Se não tivéssemos em consideração os relatos desapaixonados de lutas travadas nas estepes, conjugando o estudo criterioso do terreno com a exploração das características da tropa a cavalo, certamente que a história das suas unidades, no século XX, seria diferente.
Por isto, passarei a fazer uma breve referência às campanhas em África no final do século XIX. As alegações negativistas foram muitas. Desde o cavalo ser um alvo com uma grande silhueta e, portanto, incapaz de se abrigar quando submetido ao fogo inimigo, bem como questões sanitárias, de reabastecimento e de instrução, levariam, no pensamento dos opositores, a ser pouco compensadora a sua utilização. Quem assim pensou ou decidiu devia ter lido, de entre outros: António Ennes, A guerra de África 1895; Mouzinho de Albuquerque, Livro das Campanhas; Mouzinho de Albuquerque, Moçambique 1890-1896; em que a defesa da existência deste tipo de forças é notória.
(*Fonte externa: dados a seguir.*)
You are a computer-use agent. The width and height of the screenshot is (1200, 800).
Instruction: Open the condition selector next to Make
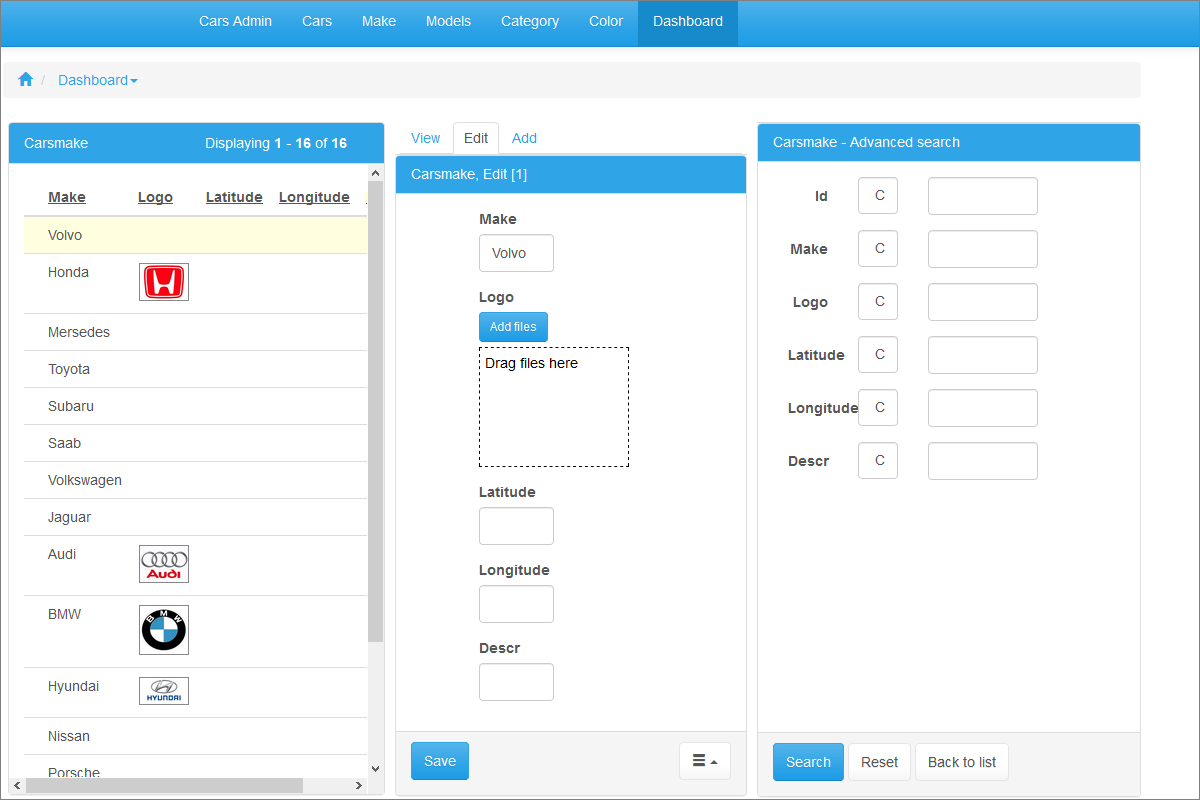pos(877,248)
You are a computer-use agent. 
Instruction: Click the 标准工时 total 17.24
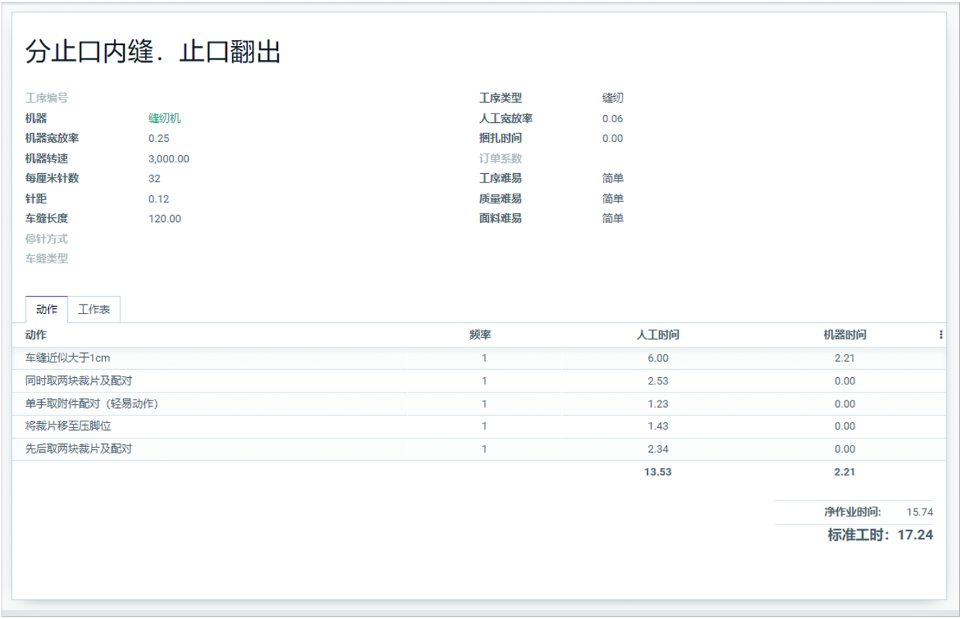coord(914,535)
Mais recentemente, e já no século XX, também se manteve esta linha de pensamento. A título elucidativo, transcreve-se o que o Comandante-Chefe das Forças Armadas em Angola apresentou ao Ministro da Defesa em Janeiro de 1971, aquando da visita a Angola:
[…] A organização, instrução e manutenção de unidades a cavalo têm acarretado à RMA uma quantidade enorme de problemas, alguns dos quais de muito difícil solução.
O cavalo é um animal sensível, frágil, vulnerável e indiscreto. Necessita de pessoal que o saiba tratar, trabalhar e utilizar para que se possa tirar desse belo animal o melhor rendimento. A sua fragilidade e sensibilidade implicam a existência de infra-estruturas apropriadas – cavalariças e enfermaria – um serviço veterinário eficiente e uma alimentação racional e apropriada ao trabalho que se lhe exige e que é bastante dispendioso.
O ensino e treino necessitam de especialistas que hoje já não se encontram com facilidade no Exército.
O emprego de tropa a cavalo requer a existência de bons quadros de cavalaria que também não são fáceis de descobrir nos postos de sargento, alferes e capitão.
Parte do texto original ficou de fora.